Crude oil supplies decreased in two of the five PAD Districts. PAD District 1 (East Coast) stocks fell 2.4 million barrels, PADD 3 (Gulf Coast) stocks declined 1.5 million barrels. PADD 2 (Midwest) stocks rose 0.8 million barrels, PADD 4 (Rockies) stocks increased 0.2 million barrels, and PADD 5 (West Coast) stocks advanced 1.5 million barrels.

Cushing, Oklahoma inventories were unchanged from the previous report week at 37.2 million barrels.

Domestic crude oil production increased 20,000 barrels daily to 10.723 million barrels per day from the previous report week.

Crude oil imports averaged 7.601 million barrels per day, a daily increase of 278,000 barrels per day. Exports rose 689,000 barrels daily to 2.566 million barrels per day.

Refineries used 91.1 per cent of capacity, an increase of 0.7 percentage points from the previous report week.

Crude oil inputs to refineries increased 149,000 barrels daily; there were 16.635 million barrels per day of crude oil run to facilities. Gross inputs, which include blending stocks, rose 125,000 barrels daily to 16.917 million barrels daily.

Total petroleum product inventories saw an increase of 0.7 million barrels from the previous report week.

Gasoline stocks fell 3.8 million barrels from the previous report week; total stocks are 232.0 million barrels.

Demand for gasoline fell 244,000 barrels per day to 9.531 million barrels daily.

Total product demand decreased 21,000 barrels daily to 20.527 million barrels per day.

Distillate fuel oil supply declined 0.1 million barrels from the previous report week to 114.9 million barrels. National distillate demand was reported at 4.222 million barrels per day during the report week. This was a weekly decrease of 84,000 barrels daily.

Propane stocks increased 1.7 million barrels from the previous report week; propane stock are 40.4 million barrels.

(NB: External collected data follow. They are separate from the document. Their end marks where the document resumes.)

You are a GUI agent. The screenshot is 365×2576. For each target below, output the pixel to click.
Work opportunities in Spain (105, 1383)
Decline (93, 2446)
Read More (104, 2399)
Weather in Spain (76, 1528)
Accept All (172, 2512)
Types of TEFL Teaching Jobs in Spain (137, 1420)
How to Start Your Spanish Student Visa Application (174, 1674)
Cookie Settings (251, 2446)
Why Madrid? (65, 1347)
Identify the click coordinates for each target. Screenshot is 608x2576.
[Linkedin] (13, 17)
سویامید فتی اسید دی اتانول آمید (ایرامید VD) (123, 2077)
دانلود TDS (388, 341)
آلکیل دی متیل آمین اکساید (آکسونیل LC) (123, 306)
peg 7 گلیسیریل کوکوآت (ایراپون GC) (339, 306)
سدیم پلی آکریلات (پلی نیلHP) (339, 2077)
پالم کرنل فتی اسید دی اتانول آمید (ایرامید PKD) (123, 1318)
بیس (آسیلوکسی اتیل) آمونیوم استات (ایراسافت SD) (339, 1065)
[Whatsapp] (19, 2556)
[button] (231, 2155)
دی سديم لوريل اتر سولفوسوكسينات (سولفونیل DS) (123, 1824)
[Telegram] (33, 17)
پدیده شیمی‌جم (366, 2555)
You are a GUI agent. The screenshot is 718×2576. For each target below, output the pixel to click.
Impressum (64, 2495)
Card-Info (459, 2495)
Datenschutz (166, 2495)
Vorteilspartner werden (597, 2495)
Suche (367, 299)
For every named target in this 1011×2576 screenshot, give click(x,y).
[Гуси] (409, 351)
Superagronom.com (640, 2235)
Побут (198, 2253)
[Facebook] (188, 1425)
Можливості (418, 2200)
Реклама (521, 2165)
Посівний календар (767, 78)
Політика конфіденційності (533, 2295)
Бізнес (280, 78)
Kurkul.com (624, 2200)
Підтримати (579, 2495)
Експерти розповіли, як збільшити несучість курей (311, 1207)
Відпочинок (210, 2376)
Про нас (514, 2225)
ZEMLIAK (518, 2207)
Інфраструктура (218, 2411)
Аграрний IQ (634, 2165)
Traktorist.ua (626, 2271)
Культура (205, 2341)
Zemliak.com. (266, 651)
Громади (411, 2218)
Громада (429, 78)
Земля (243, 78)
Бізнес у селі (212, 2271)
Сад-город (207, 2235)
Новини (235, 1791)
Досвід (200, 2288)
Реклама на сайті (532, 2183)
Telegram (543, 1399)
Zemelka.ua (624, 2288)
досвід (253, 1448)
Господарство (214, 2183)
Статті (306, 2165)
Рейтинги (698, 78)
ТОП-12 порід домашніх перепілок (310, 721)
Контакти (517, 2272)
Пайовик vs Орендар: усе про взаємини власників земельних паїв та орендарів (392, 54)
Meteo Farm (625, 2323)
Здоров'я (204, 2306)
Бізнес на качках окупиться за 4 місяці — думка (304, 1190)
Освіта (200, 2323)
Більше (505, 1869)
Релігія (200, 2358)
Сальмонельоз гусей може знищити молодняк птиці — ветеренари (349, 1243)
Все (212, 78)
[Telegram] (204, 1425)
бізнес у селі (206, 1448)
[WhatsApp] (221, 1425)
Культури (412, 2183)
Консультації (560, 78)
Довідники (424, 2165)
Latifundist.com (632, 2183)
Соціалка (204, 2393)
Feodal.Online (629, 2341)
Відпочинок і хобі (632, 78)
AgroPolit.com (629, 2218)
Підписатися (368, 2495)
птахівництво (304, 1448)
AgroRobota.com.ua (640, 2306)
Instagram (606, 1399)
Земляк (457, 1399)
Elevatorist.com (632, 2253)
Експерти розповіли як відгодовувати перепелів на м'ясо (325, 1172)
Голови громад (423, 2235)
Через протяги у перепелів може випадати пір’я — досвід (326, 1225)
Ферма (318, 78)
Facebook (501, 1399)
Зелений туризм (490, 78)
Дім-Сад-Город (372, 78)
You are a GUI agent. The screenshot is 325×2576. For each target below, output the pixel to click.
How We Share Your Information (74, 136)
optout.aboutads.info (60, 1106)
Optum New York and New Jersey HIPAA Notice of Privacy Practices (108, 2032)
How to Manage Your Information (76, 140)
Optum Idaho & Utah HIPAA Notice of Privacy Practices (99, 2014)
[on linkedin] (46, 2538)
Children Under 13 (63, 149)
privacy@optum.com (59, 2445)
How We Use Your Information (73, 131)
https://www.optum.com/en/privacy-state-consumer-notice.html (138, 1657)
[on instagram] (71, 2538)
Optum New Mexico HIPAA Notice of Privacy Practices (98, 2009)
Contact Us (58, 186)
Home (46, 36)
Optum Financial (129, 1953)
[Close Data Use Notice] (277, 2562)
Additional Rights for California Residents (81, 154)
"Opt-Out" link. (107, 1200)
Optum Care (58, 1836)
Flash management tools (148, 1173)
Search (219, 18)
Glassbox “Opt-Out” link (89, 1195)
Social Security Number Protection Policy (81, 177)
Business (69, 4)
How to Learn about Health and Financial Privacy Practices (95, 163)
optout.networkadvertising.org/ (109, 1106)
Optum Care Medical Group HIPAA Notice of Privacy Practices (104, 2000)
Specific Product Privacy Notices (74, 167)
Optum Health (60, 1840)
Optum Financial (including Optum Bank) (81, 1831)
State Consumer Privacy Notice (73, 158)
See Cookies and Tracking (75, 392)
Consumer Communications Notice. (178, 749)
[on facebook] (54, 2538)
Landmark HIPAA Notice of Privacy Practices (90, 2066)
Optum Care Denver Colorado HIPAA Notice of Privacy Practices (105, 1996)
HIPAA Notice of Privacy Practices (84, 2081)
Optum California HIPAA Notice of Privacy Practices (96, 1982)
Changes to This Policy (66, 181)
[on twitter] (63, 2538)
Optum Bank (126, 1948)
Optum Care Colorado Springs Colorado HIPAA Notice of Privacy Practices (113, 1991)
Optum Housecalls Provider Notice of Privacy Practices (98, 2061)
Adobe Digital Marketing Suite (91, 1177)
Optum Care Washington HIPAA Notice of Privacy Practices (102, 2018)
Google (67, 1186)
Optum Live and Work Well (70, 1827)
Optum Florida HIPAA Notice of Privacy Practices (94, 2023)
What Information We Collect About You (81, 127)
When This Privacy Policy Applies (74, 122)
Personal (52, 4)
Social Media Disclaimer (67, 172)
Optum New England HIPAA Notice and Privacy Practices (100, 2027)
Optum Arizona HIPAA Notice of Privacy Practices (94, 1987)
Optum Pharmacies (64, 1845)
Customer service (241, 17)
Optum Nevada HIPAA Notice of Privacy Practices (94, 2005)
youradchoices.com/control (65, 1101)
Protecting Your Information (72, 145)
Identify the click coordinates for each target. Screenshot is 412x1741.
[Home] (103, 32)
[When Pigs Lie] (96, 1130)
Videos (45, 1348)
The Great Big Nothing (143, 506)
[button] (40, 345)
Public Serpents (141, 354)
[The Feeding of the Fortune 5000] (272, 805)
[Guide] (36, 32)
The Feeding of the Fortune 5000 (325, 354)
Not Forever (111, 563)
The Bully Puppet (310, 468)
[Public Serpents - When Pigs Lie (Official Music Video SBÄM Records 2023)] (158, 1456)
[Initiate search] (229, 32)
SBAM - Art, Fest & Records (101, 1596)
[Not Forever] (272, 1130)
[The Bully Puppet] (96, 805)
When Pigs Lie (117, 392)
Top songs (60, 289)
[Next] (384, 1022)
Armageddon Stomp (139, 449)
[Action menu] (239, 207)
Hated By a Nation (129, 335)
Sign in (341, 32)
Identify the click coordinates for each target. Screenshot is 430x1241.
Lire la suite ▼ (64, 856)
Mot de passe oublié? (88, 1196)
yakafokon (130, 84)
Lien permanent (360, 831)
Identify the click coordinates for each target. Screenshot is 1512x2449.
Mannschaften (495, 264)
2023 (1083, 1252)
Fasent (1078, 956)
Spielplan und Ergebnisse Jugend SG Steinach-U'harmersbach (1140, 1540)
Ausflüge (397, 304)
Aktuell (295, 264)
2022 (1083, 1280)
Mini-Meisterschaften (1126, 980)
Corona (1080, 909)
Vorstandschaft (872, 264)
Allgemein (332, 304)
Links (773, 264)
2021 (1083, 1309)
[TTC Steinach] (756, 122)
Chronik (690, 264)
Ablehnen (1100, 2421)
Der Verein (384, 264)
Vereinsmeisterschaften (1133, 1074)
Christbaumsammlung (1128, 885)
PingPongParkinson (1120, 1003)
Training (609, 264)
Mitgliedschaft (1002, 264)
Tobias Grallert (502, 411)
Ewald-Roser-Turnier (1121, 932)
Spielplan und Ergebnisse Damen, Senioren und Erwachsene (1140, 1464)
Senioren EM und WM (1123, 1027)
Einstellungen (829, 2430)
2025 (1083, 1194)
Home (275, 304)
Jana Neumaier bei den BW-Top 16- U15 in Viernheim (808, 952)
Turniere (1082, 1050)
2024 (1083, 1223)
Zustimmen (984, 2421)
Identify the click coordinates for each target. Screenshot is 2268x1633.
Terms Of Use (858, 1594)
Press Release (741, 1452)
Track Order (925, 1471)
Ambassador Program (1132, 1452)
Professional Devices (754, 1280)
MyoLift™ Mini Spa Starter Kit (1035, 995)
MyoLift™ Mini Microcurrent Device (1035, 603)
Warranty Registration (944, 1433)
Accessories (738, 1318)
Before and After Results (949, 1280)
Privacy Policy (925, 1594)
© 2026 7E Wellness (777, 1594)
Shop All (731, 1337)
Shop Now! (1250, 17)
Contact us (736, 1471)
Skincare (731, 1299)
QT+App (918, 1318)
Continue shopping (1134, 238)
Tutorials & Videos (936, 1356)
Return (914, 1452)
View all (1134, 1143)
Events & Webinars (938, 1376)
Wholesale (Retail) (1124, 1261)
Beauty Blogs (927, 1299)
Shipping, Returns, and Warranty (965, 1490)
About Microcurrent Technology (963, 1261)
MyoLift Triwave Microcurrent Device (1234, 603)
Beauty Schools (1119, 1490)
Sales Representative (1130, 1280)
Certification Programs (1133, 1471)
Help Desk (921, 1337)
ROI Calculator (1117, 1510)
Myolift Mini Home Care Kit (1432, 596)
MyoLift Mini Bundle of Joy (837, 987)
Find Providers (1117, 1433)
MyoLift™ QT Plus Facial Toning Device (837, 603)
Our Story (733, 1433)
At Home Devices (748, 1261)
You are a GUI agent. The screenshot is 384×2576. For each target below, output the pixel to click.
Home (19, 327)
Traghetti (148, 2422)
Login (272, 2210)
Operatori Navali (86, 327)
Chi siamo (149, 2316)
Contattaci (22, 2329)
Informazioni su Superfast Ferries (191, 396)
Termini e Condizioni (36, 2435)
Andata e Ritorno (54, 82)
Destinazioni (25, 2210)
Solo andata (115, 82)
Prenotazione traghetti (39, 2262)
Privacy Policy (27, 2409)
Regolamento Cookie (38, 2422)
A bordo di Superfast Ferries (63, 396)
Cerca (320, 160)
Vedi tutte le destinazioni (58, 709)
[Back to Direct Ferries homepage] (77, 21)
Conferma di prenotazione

Current demand is estimated at 1.002 barrels per day, an increase of 25,000 barrels daily from the previous report week.


Natural Gas

According to the Energy Information Administration:

Net injections topped the 100 Bcf threshold in May for the first time since 2015. Net injections into storage totaled 106 Bcf for the week ending May 11, compared with the five-year (2013–17) average net injection of 87 Bcf and last year’s net injections of 64 Bcf during the same week.

This report week had the largest reported May weekly net injection since May 29, 2015, when net injection reached its record high of 132 Bcf. Net injections during the week averaged 15.1 Bcf/day; net injections will have to average 13.1 Bcf/day for the remainder of the refill season to match the five-year average level (3,806 Bcf) by October 31. Working gas stocks totaled 1,538 Bcf, which is 501 Bcf lower than the five-year average and 821 Bcf lower than last year at this time.